Reproduce the passage of the echo sounder transducer text below word for word, from "FIGS. 2A to" up to and including "generates mechanical vibration.".

* [EXCERPT PROVIDED]:
/---

FIGS. 2A to 2C are explanatory diagrams showing schematically the states in respective vibration modes of the echo sounder transducer of this embodiment, and FIG. 2A shows the bend vibration mode, FIG. 2B shows the superimposed vibration mode, and FIG. 2C shows the longitudinal vibration mode. FIG. 3 is a graph showing the relationship between the sound pressure level and the frequency characteristics in the echo sounder transducer of this embodiment and the conventional echo sounder transducer.

The echo sounder transducer 1a gives an electric signal to the leads 30, excites the disciform active vibrator 4 and cylindrical active vibrator 9, and generates mechanical vibration.

First, with making a frequency of the given electric signal be the same as a mechanical resonance frequency which is generated in the bend vibration mode of the bend vibrator 2, the bend vibration mode of the bend vibrator 2 with the joint 60 as the fulcrum occurs (the state shown in FIG. 2A and by “f1” in FIG. 3). At this time, acoustic wave radiation is performed above the bend vibrator 2.

Then, the frequency of the electric signal is raised gradually to coincide with the same frequency as an intermediate area. The bend vibrator 2 generates the bend vibration mode succeedingly, and the Langevin-type vibrator 3 generates the longitudinal vibration mode since the whole cylindrical active vibrators 9 which are stacked extends and shrinks, and thereby, the superimposing mode of the bend vibration mode and longitudinal vibration mode is generated.

When the phase shifter 10 performs adjustment beforehand so that the disciform active vibrator 4 and the Langevin-type vibrator 3 may be driven in reversed phases, and the Langevin-type active vibrator 3 vibrates in a shrinking direction in the longitudinal vibration mode, the bend type vibrator 2 performs vibration in bend mode in an extending direction, that is, a direction where an acoustic surface jumps out of a neutral position of the acoustic surface before driving to a positive direction (the state shown in FIG. 2B and by “f3” in FIG. 3).

At this time, since being adjusted for its dimensions so as to coincide with a resonance frequency in the bend mode of the bend vibrator 2, a structure in the side of the bend vibrator 2 of the front mass 6 with the slit 50 as a border, as shown in FIG. 2B, performs bend vibration so as to face with the amplitude of the bend vibrator 2 in the bend vibration mode, and also, in a direction reverse to the vibration direction of the Langevin-type vibrator 3.

Thereby, the joint 60 which becomes a fulcrum of the bend vibrator 2 in the bend vibration mode can maintain the almost same positional relation as the position before driving (refer to ∇ and ▾ which are shown in FIG. 2B), and hence, acoustic wave radiation is performed above the bend vibrator 2.

\---

* [COLLECTED MATERIAL]:
/---

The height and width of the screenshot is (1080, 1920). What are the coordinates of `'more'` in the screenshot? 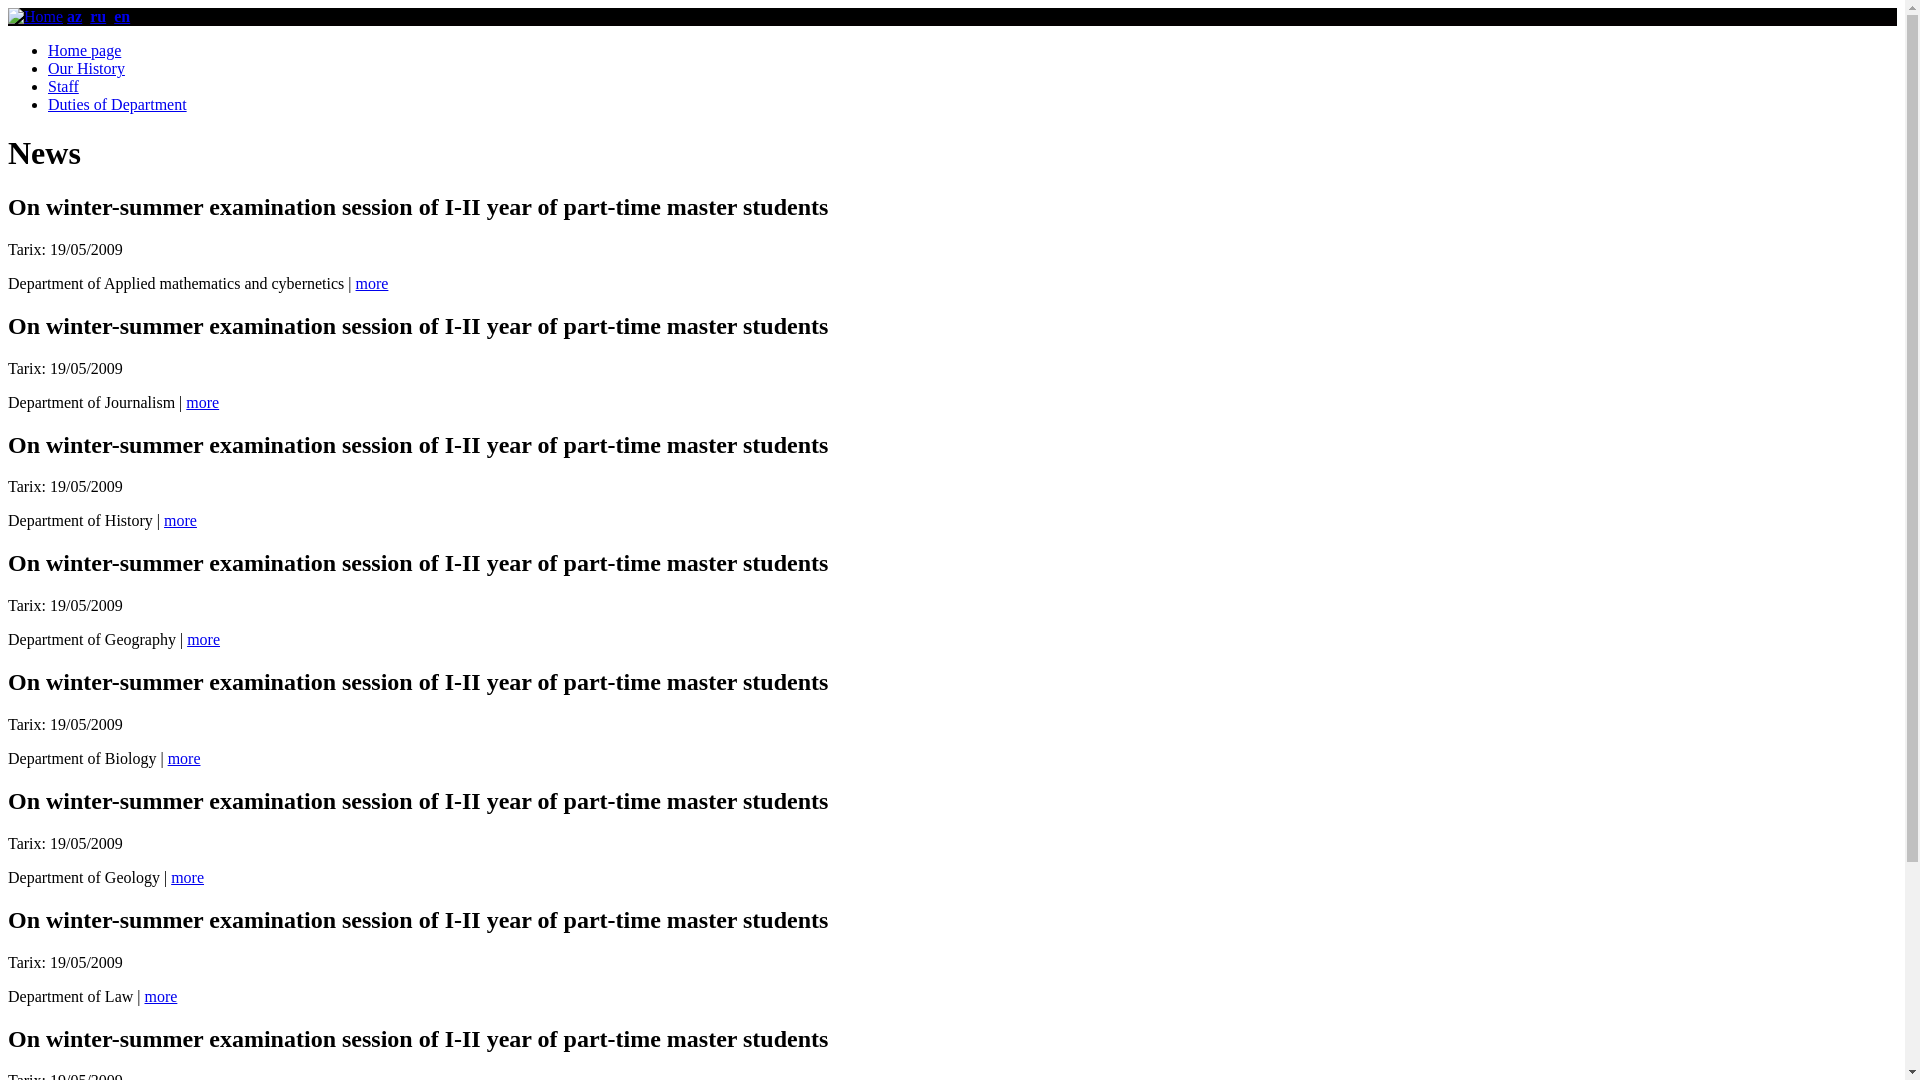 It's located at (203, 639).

\---

* [RESULT]:
FIGS. 2A to 2C are explanatory diagrams showing schematically the states in respective vibration modes of the echo sounder transducer of this embodiment, and FIG. 2A shows the bend vibration mode, FIG. 2B shows the superimposed vibration mode, and FIG. 2C shows the longitudinal vibration mode. FIG. 3 is a graph showing the relationship between the sound pressure level and the frequency characteristics in the echo sounder transducer of this embodiment and the conventional echo sounder transducer.

The echo sounder transducer 1a gives an electric signal to the leads 30, excites the disciform active vibrator 4 and cylindrical active vibrator 9, and generates mechanical vibration.